# The Story how Neil Sheehan got the Pentagon Papers



## Deleted User (Jan 9, 2021)

In 2015, at a reporter’s request, Neil Sheehan agreed to tell his story on how he had obtained the Pentagon Papers under the condition that it not be published while he was alive.
Pentagon Papers contain 7,000 pages of classified government documents on the Vietnam War.
The publication led to a 1971 showdown between the Nixon administration and the press, and to a Supreme Court ruling that is still seen as a milepost in government-press relations.
Now the New York Times posted the story they got from the 4-hour interview.
https://www.nytimes.com/2021/01/07/us/pentagon-papers-neil-sheehan.html


----------



## notimp (Jan 9, 2021)

Story is even juicier than that. Neil Sheehan (reporter with the NYT) died recently and had given the interview under the condition to only release it posthumously.

He basically involves and accuses the NYT of/in actively endangering sources, and breaching contracts of trust made with Daniel Ellsberg, while actively working towards getting him caught - driving Ellsberg to go public, before he got caught by the state.

Fun.



> The full story reveals that Sheehan was never actually “given” the papers by Ellsberg but that he had took them out of an apartment where Ellsberg’s own copy was kept and secretly copied them to hand over to Times editors and colleagues, just as Ellsberg had copied the Pentagon Papers to tip off the press.





> Sheehan further strung Ellsberg along as to what the Times’ plans were for publication as he diligently worked to finish his initial report, and he dodged some of Ellsberg’s calls when the first installment of the papers were published on June 13, 1971.
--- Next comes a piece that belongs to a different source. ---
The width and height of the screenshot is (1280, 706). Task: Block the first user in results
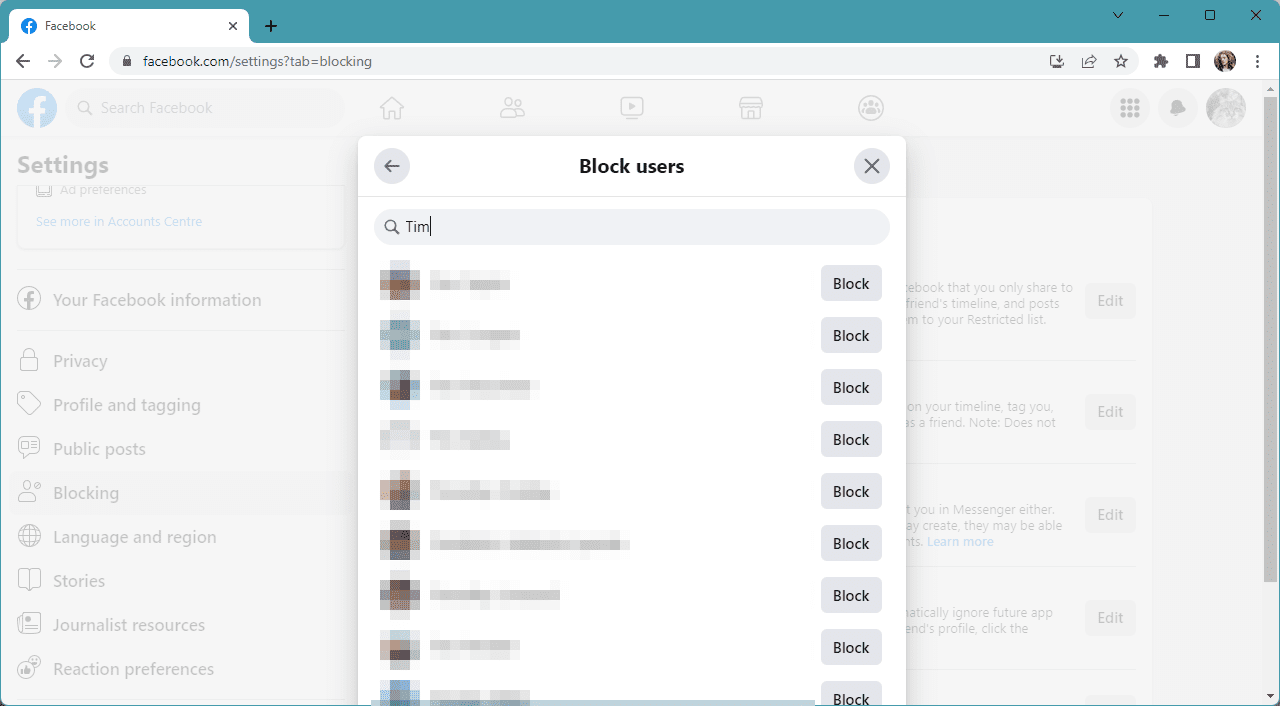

> The article goes into further detail about how Sheehan used aliases while checking into motels and stashed papers in the lockers of a bus station as he moved about. And it further explains Sheehan’s relationship with Ellsberg, who feared going to prison and was reluctant to hand over full copies of the papers to the Times, leading to Sheehan’s plan to disobey his wishes and make copies for himself.



src: https://www.thewrap.com/neil-sheeha...y-from-source-daniel-ellsberg-to-break-story/

When they published, he didnt even return Ellsbergs calls. Left him out in the cold.

Fun.


----------